Selected passage ->
## BEGIN

Each member of a population dies with probability $\frac12$ each day, what is the probability that there will be exactly $1$ person alive?
Partial solution. First find the probability that one specific person is the unique last survivor, then multiply by $n$.
Omegaman is the last to die on the $k+1$st day with probability
$$ p_k = \frac{1}{2^{k+1}} \left(1-\frac{1}{2^k}\right)^{n-1} $$
so then the desired probability is
\begin{align} q & = n\sum_{k=1}^\infty p_k \\ & = n\sum_{k=1}^\infty \frac{1}{2^{k+1}} \left(1-\frac{1}{2^k}\right)^{n-1} \\ & = \frac{n}{2} \sum_{k=1}^\infty \frac{1}{2^k} \left(1-\frac{1}{2^k}\right)^{n-1} % & = \frac{n}{2} % \sum_{k=1}^\infty \frac{1}{2^k} % \sum_{j=0}^{n-1} \binom{n-1}{j}\left(-\frac{1}{2^k}\right)^j \\ % & = \frac{n}{2} % \sum_{j=0}^{n-1} \binom{n-1}{j} (-1)^j % \sum_{k=1}^\infty \left(\frac{1}{2^k}\right)^{j+1} \\ % & = \frac{n}{2} % \sum_{j=0}^{n-1} \binom{n-1}{j} (-1)^j % \sum_{k=1}^\infty \left(\frac{1}{2^{j+1}}\right)^k \\ % & = \frac{n}{2} % \sum_{j=0}^{n-1} \binom{n-1}{j} (-1)^j % \frac{\frac{1}{2^{j+1}}}{1-\frac{1}{2^{j+1}}} \\ % & = \frac{n}{2} % \sum_{j=0}^{n-1} \binom{n-1}{j} (-1)^j \frac{1}{2^{j+1}-1} \end{align}
Still working out if there's a closed-form expression for this. I will point out that we can obtain
$$ q = \frac{n}{2} \sum_{j=0}^{n-1} \binom{n-1}{j} (-1)^j \frac{1}{2^{j+1}-1} $$
if that counts as closed.

## END

Information supplied ->
## BEGIN

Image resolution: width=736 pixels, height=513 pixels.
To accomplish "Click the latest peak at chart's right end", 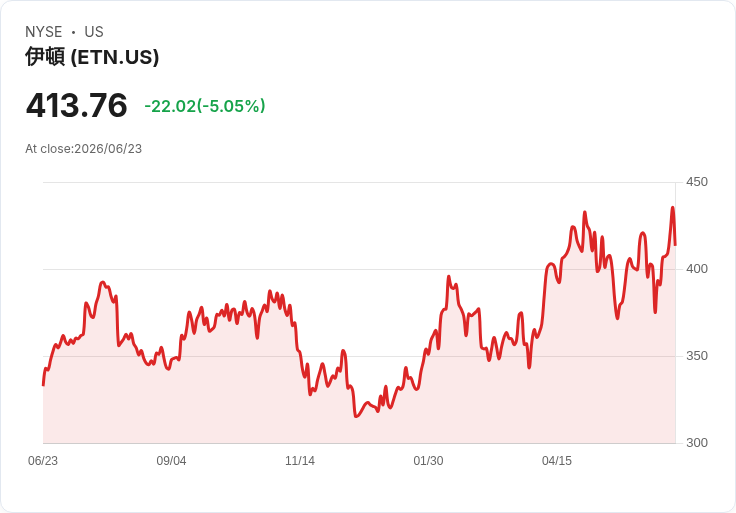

## END

Given instruction 1 ->
Print the part of the probability post that opens with the words containing "Each member of" and closes with "multiply by $n$.".
Given instruction 2 ->
Decide whether each statement agrees with the probability post, and back each yes or no with the deciding words quoted from it: (a) The method first finds the chance that one particular person is the only last survivor and then multiplies by n. (b) The post presents its solution as complete. (c) The writer has not yet settled whether a closed-form expression exists.
The material comes from a separate source, unrelated to the probability post.

Task result 1 ->
Each member of a population dies with probability $\frac12$ each day, what is the probability that there will be exactly $1$ person alive?
Partial solution. First find the probability that one specific person is the unique last survivor, then multiply by $n$.

Task result 2 ->
(a) Yes: "First find the probability that one specific person is the unique last survivor, then multiply by $n$."
(b) No: "Partial solution."
(c) Yes: "Still working out if there's a closed-form expression for this."